» **What to work on**
a - List each named function written out in the minimization formula of the scikit-learn logistic regression loss question.
b - Continue the question about the scikit-learn logistic regression loss from its last sentence.

--- Text passage ---

Loss Function of scikit-learn LogisticRegression

Question

I am having trouble to understand the loss function scikit-learn uses to fit logistic regression, which can be found here.

Specifically I have problem with the second term. It seems very different from the usual MLE criterion. Can someone give me some hint where this comes from?

$$\mathop {\min{\mkern 1mu} }\limits_{w,c} \frac{1}{2}{w^T}w + C\sum\limits_{i = 1}^n {\log } (\exp ( - {y_i}(X_i^Tw + c)) + 1)$$

I think usually the log likelihood of a logistic regression is something like below. Clearly the first term of below is missing from the scikit-learn objective function.

--- Stored data ---

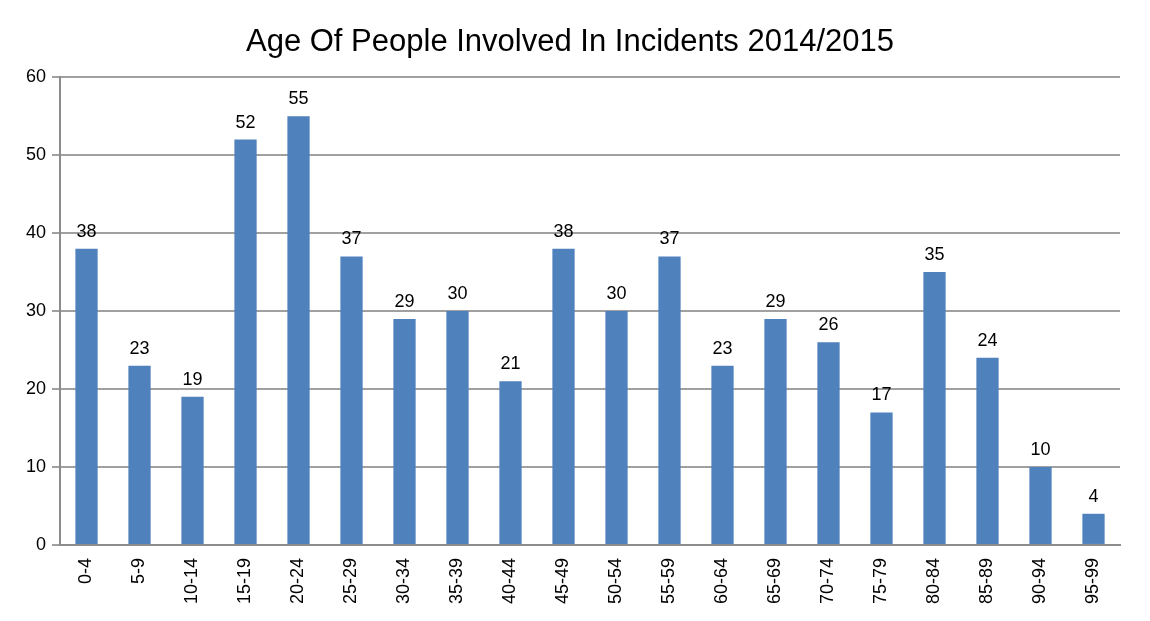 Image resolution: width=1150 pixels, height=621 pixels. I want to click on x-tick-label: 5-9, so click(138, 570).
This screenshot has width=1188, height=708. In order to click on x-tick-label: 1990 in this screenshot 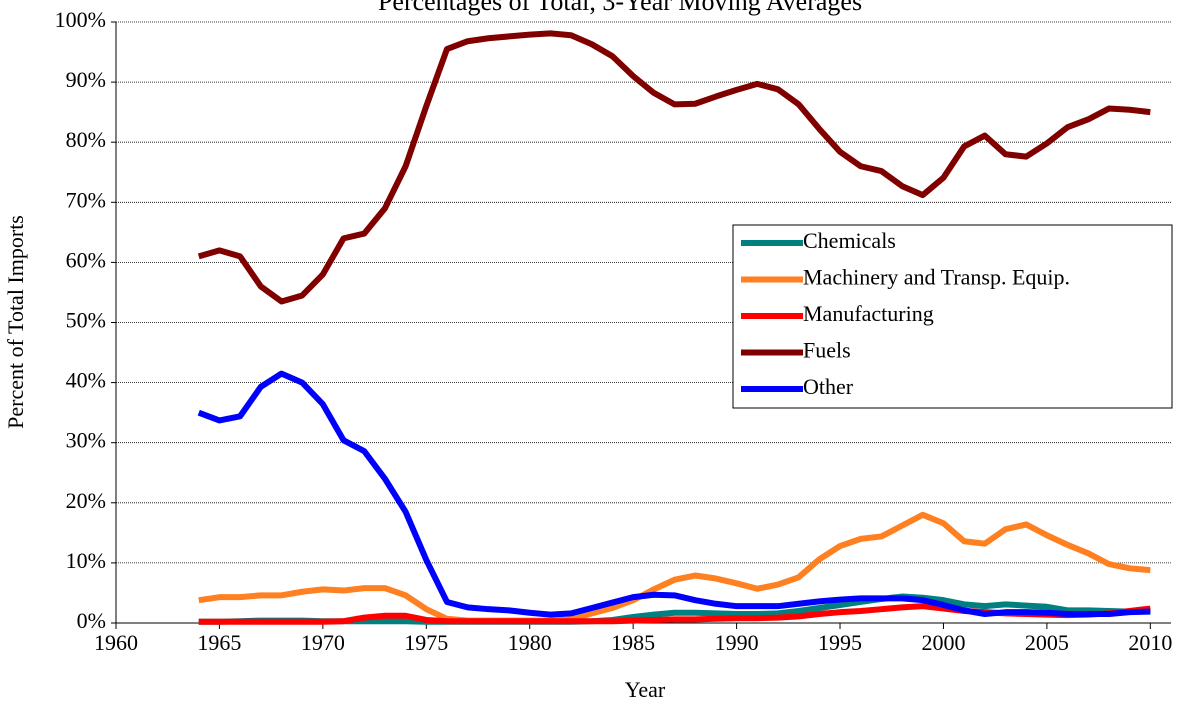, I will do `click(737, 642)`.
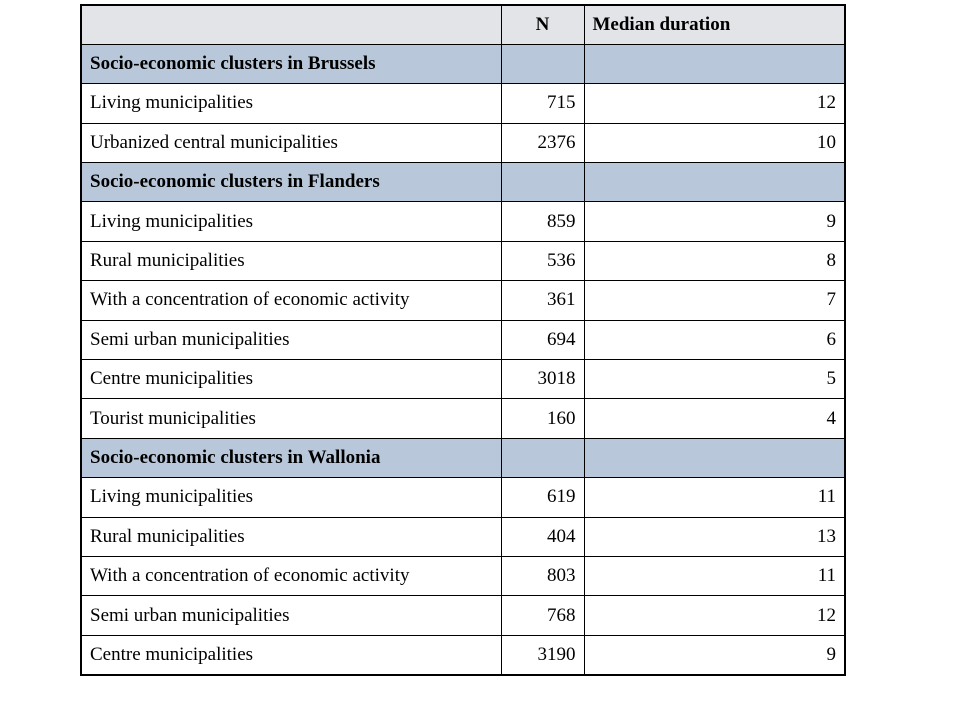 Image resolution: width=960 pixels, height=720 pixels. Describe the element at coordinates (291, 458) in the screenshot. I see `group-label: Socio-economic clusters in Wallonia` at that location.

---

» **Answers to the tasks**
a - min, log, exp

b -
$$LLH=\sum_{i=1}^n \left[{y_i}(X_i^Tw + c) - \ln\{1+\exp(X_i^Tw + c)\} \right]$$

Answer 1

These two are actually (almost) equivalent because of the following property of the logistic function:

$$ \sigma(x) = \frac{1}{1+\exp(-x)} = \frac{\exp(x)}{\exp(x)+1} $$

Also

$$ \sum_{i=1}^n \log ( 1 + \exp( -y_i (X_i^T w + c) ) ) \\ = \sum_{i=1}^n \log \left[ (\exp( y_i (X_i^T w + c) ) + 1) \exp( -y_i (X_i^T w + c) ) \right] \\ = -\sum_{i=1}^n \left[ y_i (X_i^T w + c) - \log (\exp( y_i (X_i^T w + c) ) + 1) \right] $$

Note, though, that your formula doesn't have $y_i$ in the "log part", while this one does. (I guess this is a typo)

UPD 2023: Notice that I've assumed signed targets $y \in \{-1, +1\}$. If you instead assume the target is binary $y \in \{0, 1\}$ then you can obtain the second formula exactly, see other answers for details.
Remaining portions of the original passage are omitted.